自動的にプレートを変えてくれるのですか?
―何番はどのプレートっていうのをソフトウェアのほうで設定して、それを選んで、そのプレートの何番のどれを何回打つっていうのをプログラムしていくだけです。
ありがとうございます。
―もう少しUPLCの良いと思われる点を教えていただけますか?私は分離能だと思っていますね。スピードを保ちつつ分離能が出せる、高圧に耐えられる所がいちばん良いところだと思います。代謝物を分離する仕事が結構多いので、その時に普通のLCだと30分~40分の分析時間が必要な時もありますが、UPLCを使えば長くても10分くらいで同等以上の分離が可能となりますので、その辺はかなりありがたいなと思っています。他のユーザーの方もですが、この装置(UPLC)を使ってしまうと、もとの装置には戻れないと皆が言いますね。

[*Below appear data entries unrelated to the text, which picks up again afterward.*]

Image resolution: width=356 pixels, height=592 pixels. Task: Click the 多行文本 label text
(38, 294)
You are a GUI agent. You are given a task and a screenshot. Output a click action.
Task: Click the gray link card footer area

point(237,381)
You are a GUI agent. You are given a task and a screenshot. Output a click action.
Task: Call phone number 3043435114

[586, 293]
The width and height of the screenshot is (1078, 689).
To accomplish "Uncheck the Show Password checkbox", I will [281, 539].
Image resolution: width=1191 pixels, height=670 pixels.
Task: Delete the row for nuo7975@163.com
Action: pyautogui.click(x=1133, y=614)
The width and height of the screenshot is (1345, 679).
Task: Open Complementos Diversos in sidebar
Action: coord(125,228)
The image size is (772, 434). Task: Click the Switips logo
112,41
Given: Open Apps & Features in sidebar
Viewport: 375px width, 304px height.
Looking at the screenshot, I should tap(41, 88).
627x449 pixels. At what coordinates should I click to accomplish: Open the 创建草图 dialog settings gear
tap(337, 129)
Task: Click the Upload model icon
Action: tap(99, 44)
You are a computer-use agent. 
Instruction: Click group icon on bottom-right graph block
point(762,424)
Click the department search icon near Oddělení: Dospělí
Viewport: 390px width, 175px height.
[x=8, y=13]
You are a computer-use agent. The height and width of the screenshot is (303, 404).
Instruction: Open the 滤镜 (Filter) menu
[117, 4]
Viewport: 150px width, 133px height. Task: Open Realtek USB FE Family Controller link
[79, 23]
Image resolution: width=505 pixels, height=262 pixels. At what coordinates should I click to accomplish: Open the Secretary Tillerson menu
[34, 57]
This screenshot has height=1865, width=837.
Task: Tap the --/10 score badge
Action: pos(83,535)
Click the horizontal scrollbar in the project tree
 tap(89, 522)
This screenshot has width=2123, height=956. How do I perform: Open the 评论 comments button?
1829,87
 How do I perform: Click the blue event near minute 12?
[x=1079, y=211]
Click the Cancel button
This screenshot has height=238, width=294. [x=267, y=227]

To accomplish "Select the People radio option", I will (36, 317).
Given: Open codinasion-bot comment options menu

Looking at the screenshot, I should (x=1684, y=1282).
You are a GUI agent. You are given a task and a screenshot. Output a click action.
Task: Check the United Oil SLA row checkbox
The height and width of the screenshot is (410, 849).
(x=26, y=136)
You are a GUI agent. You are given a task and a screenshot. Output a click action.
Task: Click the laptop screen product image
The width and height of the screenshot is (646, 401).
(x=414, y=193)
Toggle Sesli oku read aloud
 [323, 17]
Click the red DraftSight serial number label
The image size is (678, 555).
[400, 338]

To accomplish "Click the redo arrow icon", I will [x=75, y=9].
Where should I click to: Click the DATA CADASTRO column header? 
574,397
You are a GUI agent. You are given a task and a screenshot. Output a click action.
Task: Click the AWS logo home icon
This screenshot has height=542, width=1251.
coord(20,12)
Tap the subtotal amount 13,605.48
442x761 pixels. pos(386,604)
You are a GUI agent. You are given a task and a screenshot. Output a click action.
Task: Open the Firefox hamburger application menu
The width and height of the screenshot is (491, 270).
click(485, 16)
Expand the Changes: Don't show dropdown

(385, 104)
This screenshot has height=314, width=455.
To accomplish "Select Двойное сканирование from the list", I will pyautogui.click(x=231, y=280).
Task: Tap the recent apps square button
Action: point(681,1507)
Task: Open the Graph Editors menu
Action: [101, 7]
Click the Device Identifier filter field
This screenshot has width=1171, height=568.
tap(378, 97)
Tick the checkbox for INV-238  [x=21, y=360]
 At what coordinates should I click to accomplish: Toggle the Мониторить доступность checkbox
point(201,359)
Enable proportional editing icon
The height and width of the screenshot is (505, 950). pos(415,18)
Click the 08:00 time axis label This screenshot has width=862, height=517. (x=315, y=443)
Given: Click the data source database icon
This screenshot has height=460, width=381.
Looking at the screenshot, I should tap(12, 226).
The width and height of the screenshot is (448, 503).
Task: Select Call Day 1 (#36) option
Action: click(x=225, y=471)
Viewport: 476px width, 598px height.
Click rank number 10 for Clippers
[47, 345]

―それは私も同感です。現在、主に使っていらっしゃるカラムはどのサイズですか?
基本的にはBEHのC18、2.1×5cmと10cmですが、代謝物の分離は10cmを用いています。あと、僕は個人的に好きなのは、CYP代謝物関連のものを計る時に用いるHSSのT3ですね。
―その場合、極性化合物をちゃんと保持しますか?
そうですね。この前も他のユーザーさんとお話をしましたが、きちんとアセトアミノフェンを保持してくれます。培地中のサンプルを分析する場合、アセトアミノフェンの分子量は、夾雑ピークと重なり易く、イオンサプレッションの影響を受けてしまいます。しかし,HSS T3を用いれば、きちんと保持して分離が出来るという点で、すごく重宝しています。
―以前使われていたLCのカラムとピークの順番が変わったりすることはありますか?
CYP関連に関してはそんなことはありませんでした。CYP関連は結局Atlantisで測定していたものを同様の性質を持つHSS T3 に替えましたので、あんまり変わらないのだと思います。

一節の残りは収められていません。